Мифы и легенды разрабатывают общую версию: вино человеку дал Бог. Игорь Волошин, хотя и не ходит, как его прославленный однофамилец, в венке и хитоне, но придерживается той же концепции «небесной глины»:
«Мне как сам Бог дал, а я принял. Всё — по наитию. В этой бутылке — сортов 15—20. Сам второй раз свое же вино не повторю. Появился новый сорт — кишмиш запорожский. Красавец, без косточек, сахара набирает с ходу, цвет глубокий, древний такой… Для вина — чудо. Но никто с ним работать не хочет, невыгодно продавать. В производстве не будет никогда. А мы — легко: 300—400 кустов — не разговор. Эта свобода настолько шикарна… Конечно, в этом вине куча недостатков, но оно всем нравится. А чего ему быть плохим — не я его делаю. Бог.
…Практически не используем химии. Перешли на такие сорта, которые очень рано созревают и проскакивают период заболевания. На винзаводе льют яды, потом фильтруют, охлаждают, нагревают, добавляют сернистый ангидрид… Мы не делаем ничего. И вино живое.
…Виноград не любит тучной земли: камни, щебенка — вот где сахара, ароматы… Коктебель — переходная зона. У нас есть районы, где двадцать лет назад рос серсиаль. Он был здесь, понимаете?! Да, агротехнически невыгоден: малоурожайный, подвержен мильдью… Но ведь это же ничего не значит! Это не значит, что мадеру надо делать из шабашей!..

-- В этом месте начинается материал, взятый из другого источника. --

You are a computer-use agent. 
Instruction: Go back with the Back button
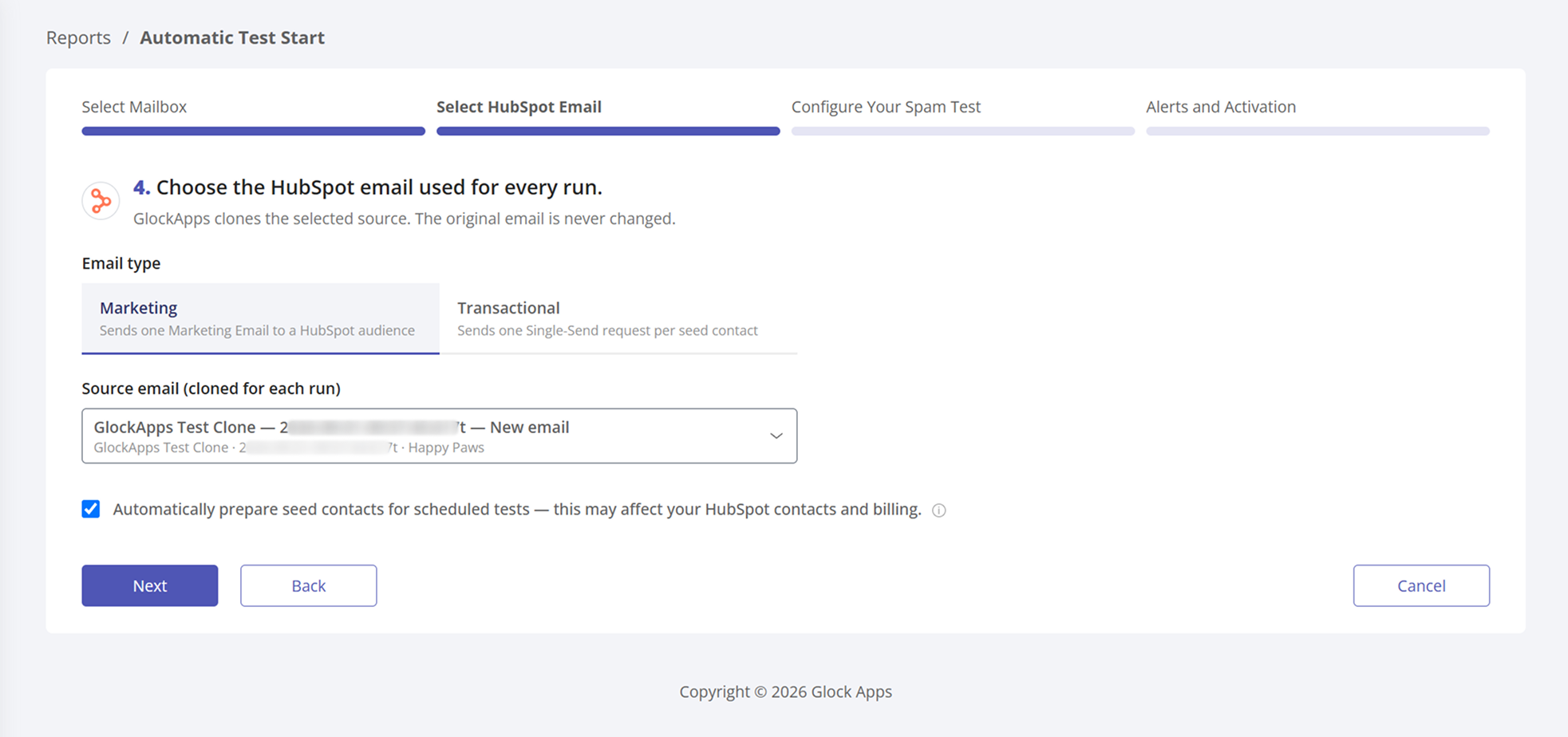(x=309, y=585)
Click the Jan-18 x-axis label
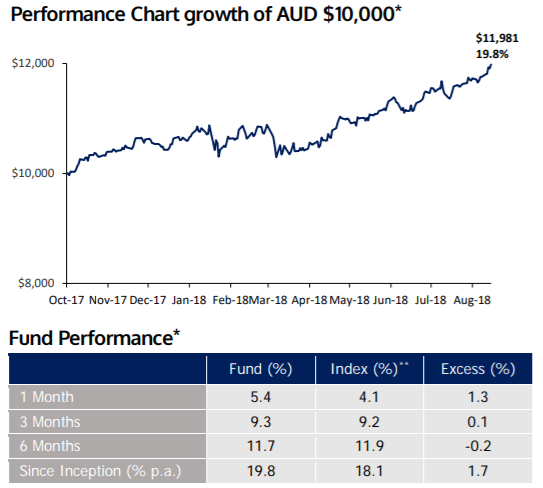Screen dimensions: 543x488 (x=189, y=300)
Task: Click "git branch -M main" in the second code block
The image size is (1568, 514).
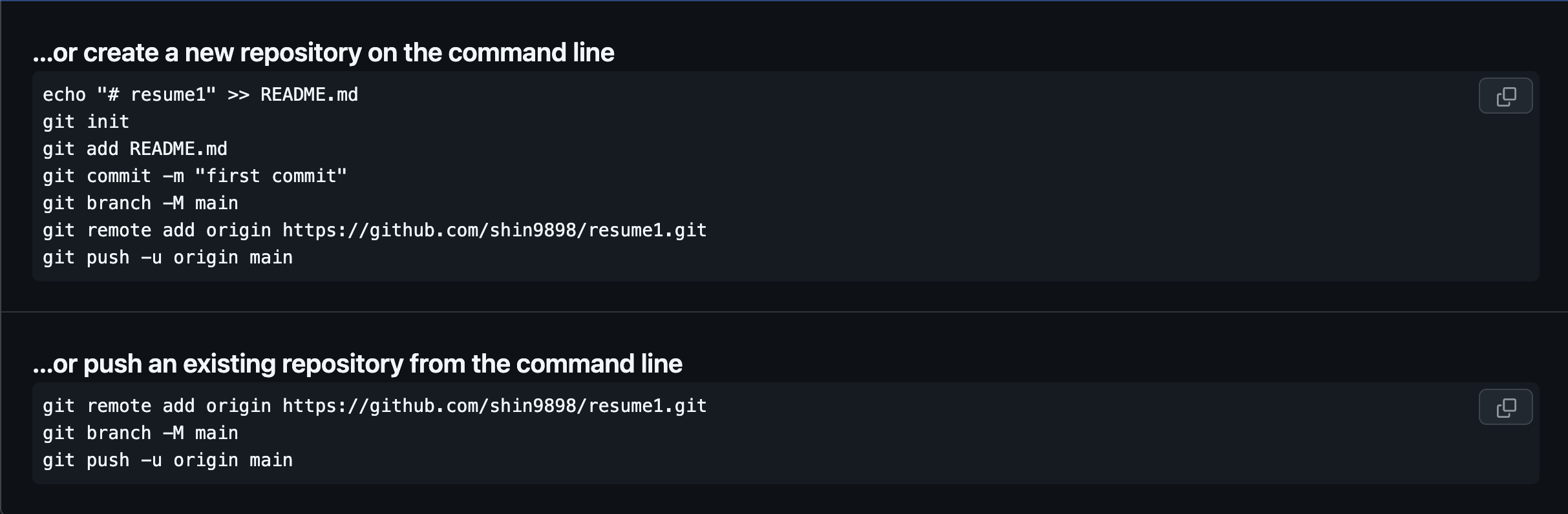Action: point(141,433)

…Я могу себе позволить возню с неизвестным результатом. Спилил кусок лозы, расщепил топориком и наклеил срезанные с другого куста почечки… В один год мы потеряли 90 рядов, 120 тонн винограда! Но я же вывел в конце концов сотню новых сортов! И я вернул сюда серсиаль!

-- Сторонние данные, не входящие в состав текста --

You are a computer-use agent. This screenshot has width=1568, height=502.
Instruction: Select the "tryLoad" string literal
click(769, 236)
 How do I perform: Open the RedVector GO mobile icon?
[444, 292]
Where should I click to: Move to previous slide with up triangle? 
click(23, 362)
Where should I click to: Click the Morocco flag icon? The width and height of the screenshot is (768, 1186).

…Даст бог, построим винодельню… Сейчас у нас только ноги. Конечно, это восторг: собираем друзей на праздник урожая… По колено в винограде, счастье сумасшедшее, как крещение. Давильня — это дорого, надо уже продавать…
…Я сужу по поколению моей мамы. Бутылку вина хозяин никогда не продавал. Только дарил. Сейчас табу нарушено. Воруют и продают почем зря. Говорят: за бубку взял. Бубочка — это ягода. Вон они дворцы — за бубочку построены. Я свободен от искушения украсть... Винодел свою душу не должен поганить.

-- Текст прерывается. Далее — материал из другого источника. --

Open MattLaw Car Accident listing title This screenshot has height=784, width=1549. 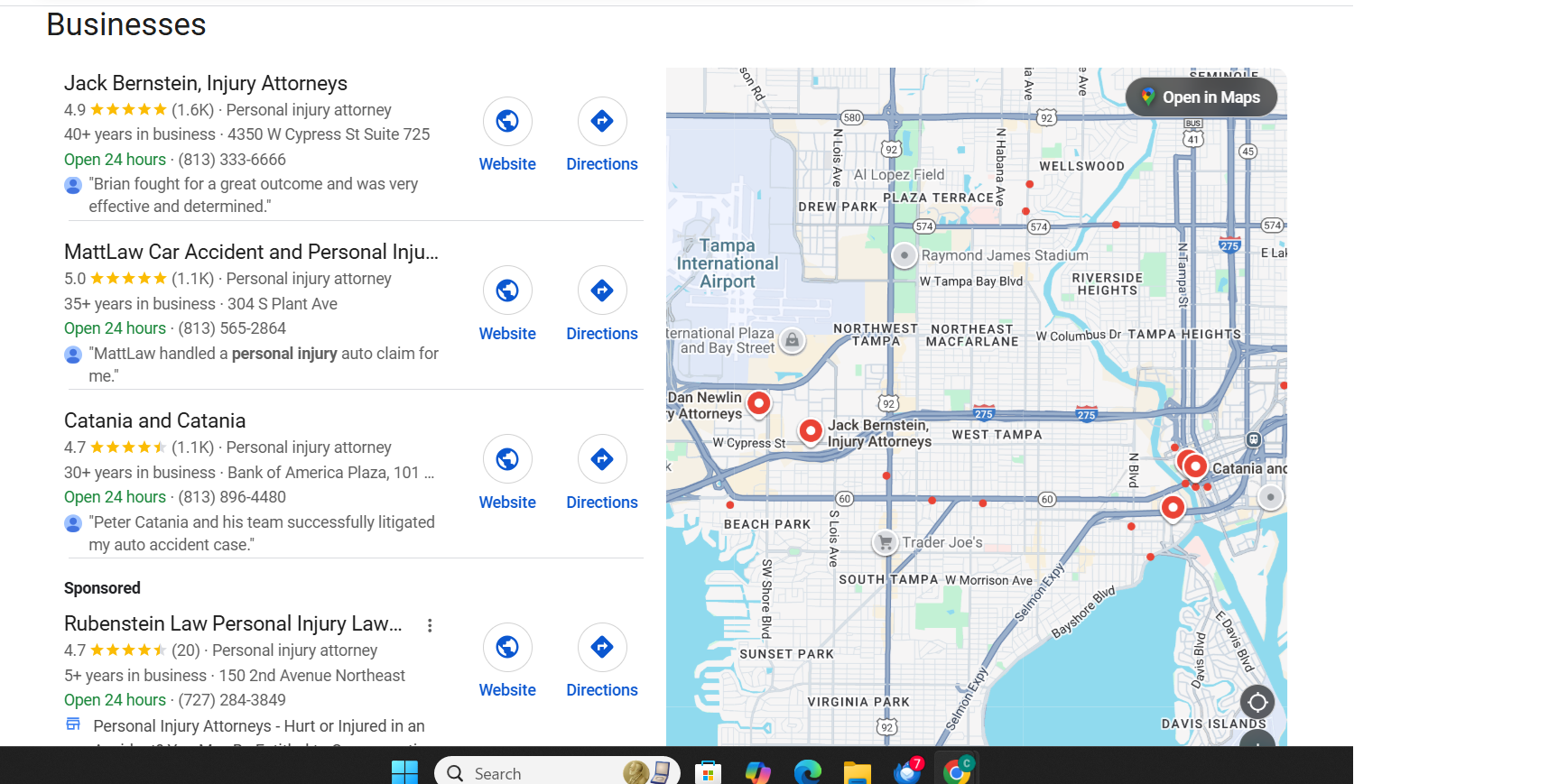click(x=251, y=252)
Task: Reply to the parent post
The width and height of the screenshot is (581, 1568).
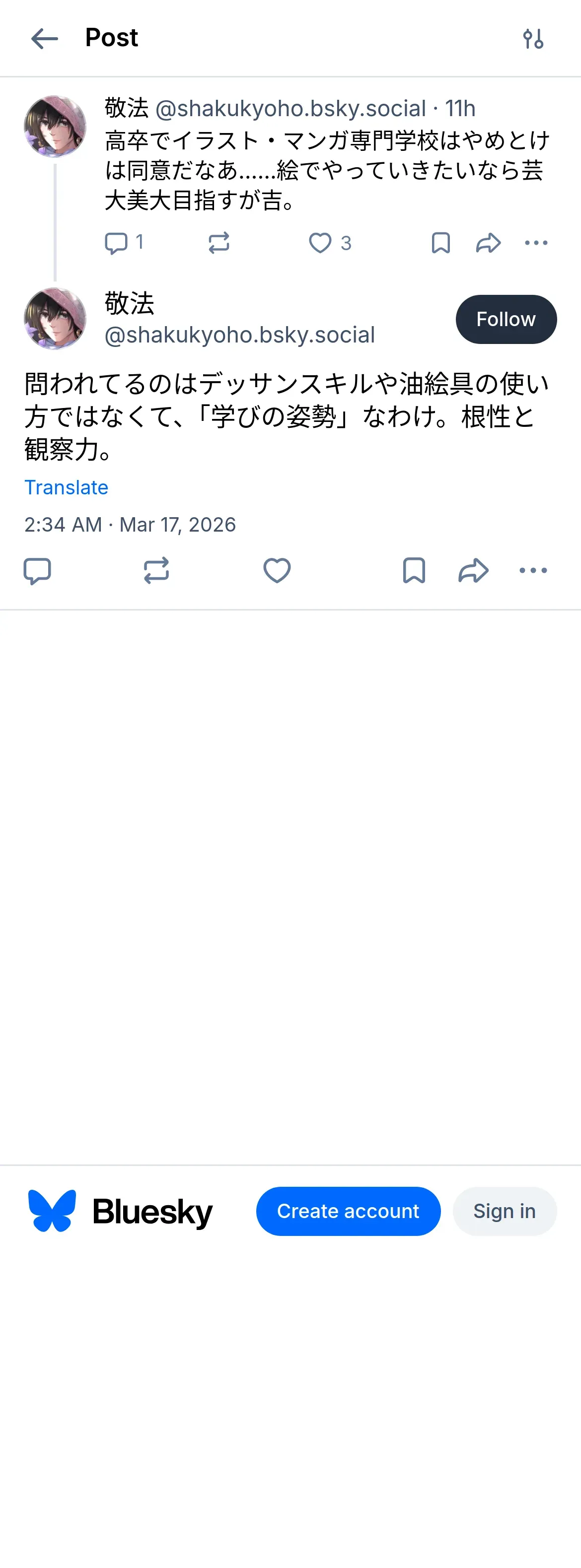Action: pyautogui.click(x=116, y=243)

…Структура воды имеет считывающее устройство, накапливает информацию о твоем состоянии. А что такое виноградный сок? 90% воды. Информация как пошла с поля, от куста — все это уже там, в винограде, в вине, в тебе. Вот откуда благодать причащения…
…У меня есть помощница, 80 лет, согнутая пополам. Полвека отработала в совхозе и уже пятнадцать у меня. Я иду по другому ряду, меня не видно, и слышу: она с кустиком разговаривает, песни ему поет. Как ты себя с кустом ведешь, так он тебе и откликнется.
…Приехали к нам такие тэндитные девушки. Изнеженные… московские. Взяли их на сбор. Еще не жарко, самый восход… Каждая гроздь — как драгоценные камни, все разные, красиво, сил нет. И вот они прошли шпалеру — и смотрю — нормальные девки! Аж светятся... Просто чудеса, что делает виноград с человеком….
…Классное вино в мире — почему? Большие заводы берут сырье с мелких винарен. На заводе могут уже купажировать, выдерживать, разливать. Но монстров типа наших быть не должно. Двадцать тысяч тонн винограда переработать! Там уже все мертво. Я хочу в корне переломить виноделие. Потому что от человека, от его внутренней гармонии зависит все...»
Над гостевым домом «Тепсень» нависает глыба горы. Из ночного поднебесья доносится глухой топот. Сосед Волошина, молодой татарин, гоняет по брошенным виноградникам свой табун. Мусульмане вина не пьют. Это их свободный выбор.
Правда, как бы так устроить, чтобы хоть на небольшом участке суши, с трех сторон окруженном водой, которая считывает всё: наш гнев, нежность, гордыню, наше свинство и восторг, напряжение ума, романтику и страх, заблуждения и творческий зуд, и нашу ненависть, и нашу любовь, — чтобы хоть здесь воцарилась гармония?